Here, the hearing on appellees’ motion for summary judgment was set for October 17,
2011. Therefore, unless she received leave of court, Desrochers was required to file her response
not later than seven days prior to the hearing. The record demonstrates Desrochers filed her
response to appellees’ no-evidence motion for summary judgment on October 14—only three
days before the hearing. The record reveals no motion requesting leave to file a late response
and no order granting leave of court to file a late response; therefore, Desrochers’s summary
judgment evidence was not presented to the trial court. See Benchmark Bank v. Crowder, 919
S.W.2d 657, 663 (Tex. 1996) (concluding summary judgment evidence was not properly before
the trial court when it was filed two days before the hearing and the record contained no order
granting leave to file the late evidence). Accordingly, the trial court did not err in granting
appellees’ motion for no-evidence summary judgment because the trial court “must grant the
-6-
04-12-00120-CV
motion unless the respondent produces summary judgment evidence raising a genuine issue of
material fact.” See TEX. R. CIV. P. 166a(i).
CONCLUSION
We conclude the trial court did not abuse its discretion in denying Desrochers’s motion
for enlargement of time to conduct discovery.

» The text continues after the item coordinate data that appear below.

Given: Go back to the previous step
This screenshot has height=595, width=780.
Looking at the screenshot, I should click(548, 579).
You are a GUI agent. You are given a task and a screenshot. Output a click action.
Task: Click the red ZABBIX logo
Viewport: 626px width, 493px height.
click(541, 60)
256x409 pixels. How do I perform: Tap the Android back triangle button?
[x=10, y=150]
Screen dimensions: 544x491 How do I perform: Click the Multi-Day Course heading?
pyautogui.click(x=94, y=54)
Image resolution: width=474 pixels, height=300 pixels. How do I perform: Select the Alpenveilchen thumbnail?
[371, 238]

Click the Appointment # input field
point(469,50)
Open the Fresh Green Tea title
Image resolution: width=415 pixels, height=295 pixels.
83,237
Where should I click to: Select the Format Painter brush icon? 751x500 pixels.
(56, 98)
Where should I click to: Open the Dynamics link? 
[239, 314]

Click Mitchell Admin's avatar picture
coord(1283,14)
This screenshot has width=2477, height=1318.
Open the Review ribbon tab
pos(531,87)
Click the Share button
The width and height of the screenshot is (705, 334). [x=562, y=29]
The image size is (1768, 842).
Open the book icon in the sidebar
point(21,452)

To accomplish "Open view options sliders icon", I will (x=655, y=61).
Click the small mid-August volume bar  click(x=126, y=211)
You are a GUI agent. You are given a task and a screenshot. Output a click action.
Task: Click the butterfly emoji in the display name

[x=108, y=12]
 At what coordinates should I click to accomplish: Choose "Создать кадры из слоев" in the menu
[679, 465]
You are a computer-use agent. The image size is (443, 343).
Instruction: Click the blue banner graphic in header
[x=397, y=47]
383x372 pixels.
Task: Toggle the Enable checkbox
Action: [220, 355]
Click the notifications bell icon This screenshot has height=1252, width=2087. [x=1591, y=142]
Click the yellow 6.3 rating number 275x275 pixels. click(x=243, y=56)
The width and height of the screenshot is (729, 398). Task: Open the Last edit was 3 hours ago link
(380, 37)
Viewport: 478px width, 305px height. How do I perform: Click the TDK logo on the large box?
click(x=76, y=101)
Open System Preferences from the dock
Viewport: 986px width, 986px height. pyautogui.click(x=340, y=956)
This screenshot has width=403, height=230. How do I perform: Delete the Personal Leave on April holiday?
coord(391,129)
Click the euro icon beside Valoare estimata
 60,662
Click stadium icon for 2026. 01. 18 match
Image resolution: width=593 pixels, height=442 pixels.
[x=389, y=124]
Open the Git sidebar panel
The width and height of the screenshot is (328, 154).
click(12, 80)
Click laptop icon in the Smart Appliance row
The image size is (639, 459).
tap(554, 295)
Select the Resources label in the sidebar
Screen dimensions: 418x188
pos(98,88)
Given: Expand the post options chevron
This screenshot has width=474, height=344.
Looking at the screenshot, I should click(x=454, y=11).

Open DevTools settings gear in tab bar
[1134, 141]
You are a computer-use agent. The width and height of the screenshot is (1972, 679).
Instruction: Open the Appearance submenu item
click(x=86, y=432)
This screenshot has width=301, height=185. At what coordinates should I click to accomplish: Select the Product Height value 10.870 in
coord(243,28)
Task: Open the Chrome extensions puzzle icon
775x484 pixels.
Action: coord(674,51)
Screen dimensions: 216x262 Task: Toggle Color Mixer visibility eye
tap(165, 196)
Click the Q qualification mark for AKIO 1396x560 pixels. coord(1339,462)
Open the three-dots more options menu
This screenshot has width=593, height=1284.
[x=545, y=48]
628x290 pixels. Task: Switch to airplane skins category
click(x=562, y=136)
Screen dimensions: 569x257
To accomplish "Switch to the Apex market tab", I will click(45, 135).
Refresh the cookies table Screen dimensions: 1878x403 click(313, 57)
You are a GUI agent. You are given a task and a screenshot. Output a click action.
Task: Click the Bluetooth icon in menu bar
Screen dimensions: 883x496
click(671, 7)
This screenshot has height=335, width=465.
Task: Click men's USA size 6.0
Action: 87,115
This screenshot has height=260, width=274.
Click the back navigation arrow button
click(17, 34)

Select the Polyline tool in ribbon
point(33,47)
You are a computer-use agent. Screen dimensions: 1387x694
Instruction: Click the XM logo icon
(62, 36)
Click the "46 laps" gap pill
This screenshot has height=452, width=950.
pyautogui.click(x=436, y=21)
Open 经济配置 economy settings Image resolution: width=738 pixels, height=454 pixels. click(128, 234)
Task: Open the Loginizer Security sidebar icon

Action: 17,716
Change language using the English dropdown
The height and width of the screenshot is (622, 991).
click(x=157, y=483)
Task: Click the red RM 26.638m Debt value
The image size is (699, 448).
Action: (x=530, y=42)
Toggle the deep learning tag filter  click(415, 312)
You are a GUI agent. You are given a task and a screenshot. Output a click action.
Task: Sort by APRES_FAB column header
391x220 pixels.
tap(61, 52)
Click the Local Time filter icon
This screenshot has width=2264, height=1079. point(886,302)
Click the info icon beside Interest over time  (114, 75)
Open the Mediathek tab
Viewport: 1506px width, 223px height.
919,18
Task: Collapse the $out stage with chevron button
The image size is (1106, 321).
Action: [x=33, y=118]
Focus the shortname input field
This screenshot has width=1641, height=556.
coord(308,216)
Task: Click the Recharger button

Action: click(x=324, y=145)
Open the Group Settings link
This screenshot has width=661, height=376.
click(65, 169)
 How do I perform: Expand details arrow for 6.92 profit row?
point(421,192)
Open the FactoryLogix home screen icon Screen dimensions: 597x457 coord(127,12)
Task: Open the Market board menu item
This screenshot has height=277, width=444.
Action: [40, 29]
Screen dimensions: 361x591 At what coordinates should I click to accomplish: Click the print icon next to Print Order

We also conclude the trial court did not err by
granting appellees’ no-evidence summary judgment motion when leave of court was not granted
to file the late response and, therefore, Desrochers produced no evidence to raise a genuine issue
of material fact sufficient to defeat appellees’ entitlement to a no-evidence summary judgment.
The trial court’s judgment is affirmed.